# Lack of Info on Little Gems



## majnu (Jan 31, 2014)

Hi

I can find shed loads of information, videos, impressions on the Cherub or Heavenly but nothing on the Little Gem. Is the LG auto a good machine for home use where fitting a waste pipe or mains water supply to it is not possible?

It does mention 6l water tank in the description (in the link below) but I just want to make sure it doesn't depend on a main water supply.

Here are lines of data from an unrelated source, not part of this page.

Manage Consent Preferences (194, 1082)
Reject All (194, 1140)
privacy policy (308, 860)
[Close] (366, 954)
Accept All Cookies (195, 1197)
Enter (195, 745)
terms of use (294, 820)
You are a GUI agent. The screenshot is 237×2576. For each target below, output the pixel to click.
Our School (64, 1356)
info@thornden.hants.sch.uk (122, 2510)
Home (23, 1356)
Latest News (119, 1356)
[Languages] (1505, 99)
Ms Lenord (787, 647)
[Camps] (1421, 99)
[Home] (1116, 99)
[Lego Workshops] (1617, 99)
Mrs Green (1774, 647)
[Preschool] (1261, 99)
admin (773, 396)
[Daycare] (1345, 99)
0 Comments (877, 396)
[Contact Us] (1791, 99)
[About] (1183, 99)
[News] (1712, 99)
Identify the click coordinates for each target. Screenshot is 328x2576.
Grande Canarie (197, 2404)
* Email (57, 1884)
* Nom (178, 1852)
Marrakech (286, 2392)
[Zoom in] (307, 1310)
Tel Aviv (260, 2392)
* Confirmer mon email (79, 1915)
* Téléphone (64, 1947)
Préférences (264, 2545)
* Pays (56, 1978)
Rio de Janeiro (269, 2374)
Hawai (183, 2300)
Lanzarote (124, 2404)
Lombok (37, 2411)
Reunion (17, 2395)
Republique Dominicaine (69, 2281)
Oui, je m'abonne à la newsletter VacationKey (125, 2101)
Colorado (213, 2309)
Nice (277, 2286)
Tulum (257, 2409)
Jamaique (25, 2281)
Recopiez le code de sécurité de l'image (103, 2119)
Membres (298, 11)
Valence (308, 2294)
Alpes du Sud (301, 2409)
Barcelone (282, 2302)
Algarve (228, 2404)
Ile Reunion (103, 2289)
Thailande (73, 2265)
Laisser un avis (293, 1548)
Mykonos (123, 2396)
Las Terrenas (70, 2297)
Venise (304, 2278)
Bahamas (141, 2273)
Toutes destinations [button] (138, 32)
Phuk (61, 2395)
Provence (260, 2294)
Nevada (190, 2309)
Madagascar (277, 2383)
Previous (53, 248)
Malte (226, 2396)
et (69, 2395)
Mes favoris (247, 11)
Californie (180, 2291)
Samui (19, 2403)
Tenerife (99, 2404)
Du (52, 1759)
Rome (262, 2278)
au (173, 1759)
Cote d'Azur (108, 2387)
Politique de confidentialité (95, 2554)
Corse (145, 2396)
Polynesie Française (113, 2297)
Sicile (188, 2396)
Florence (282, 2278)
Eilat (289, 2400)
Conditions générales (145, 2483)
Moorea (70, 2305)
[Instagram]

http://www.yorkcoffeesystems.com/espresso-machines/fracino-little-gem-espresso-machine-(auto)/

Is the one in the link an older model? Are these HX's or dual boilers? It does look Bakelite'ish lol

Thanks


----------



## coffeechap (Apr 5, 2012)

The little gem is nit little at all, it will fill a counter from front to back, it is an hx machine designed to be used commercially in low output environments, capable of a ton of steam.


----------



## espressotechno (Apr 11, 2011)

Panels are steel, pump is vibratory, E61 type head. All standard Fracino components. Good chunky machine for domestic use, if you have the space.


----------



## coffeebean (Jan 26, 2010)

The one in the link does look like an older model. It's a cracking machine if you have space for it! It's a tank machine (not plumbed) and has a 6ltr water tank, 4 ltr boiler, is 420mm high, 375mm wide and 500mm deep. I'll do you one for £875 delivered (semi-auto) or £975 delivered for the electronic version.

Andy

Here's a link to Fracino's own page for the machine http://www.fracino.com/machines/hand-fill-coffee-machines/little-gem.html


----------



## majnu (Jan 31, 2014)

Think it's going to be too big for me unfortunately as I saw one on ebay advertised locally as a coopers, but it looked like a Little Jem.

http://www.ebay.co.uk/itm/121483206571?_trksid=p2060778.m1431.l2649&ssPageName=STRK%3AMEBIDX%3AIT


----------



## coffeebean (Jan 26, 2010)

That is rebadged and ancient little gem! What's your budget? Maybe I can find something else for you?

Andy


----------



## majnu (Jan 31, 2014)

coffeebean said:


> That is rebadged and ancient little gem! What's your budget? Maybe I can find something else for you?
> 
> Andy


I'm not looking to upgrade to a new machine just yet as I'm still learning the ropes, but I scour ebay for local deals and impulse buy if a potential bargain is to be had. It's how I got my grinder


----------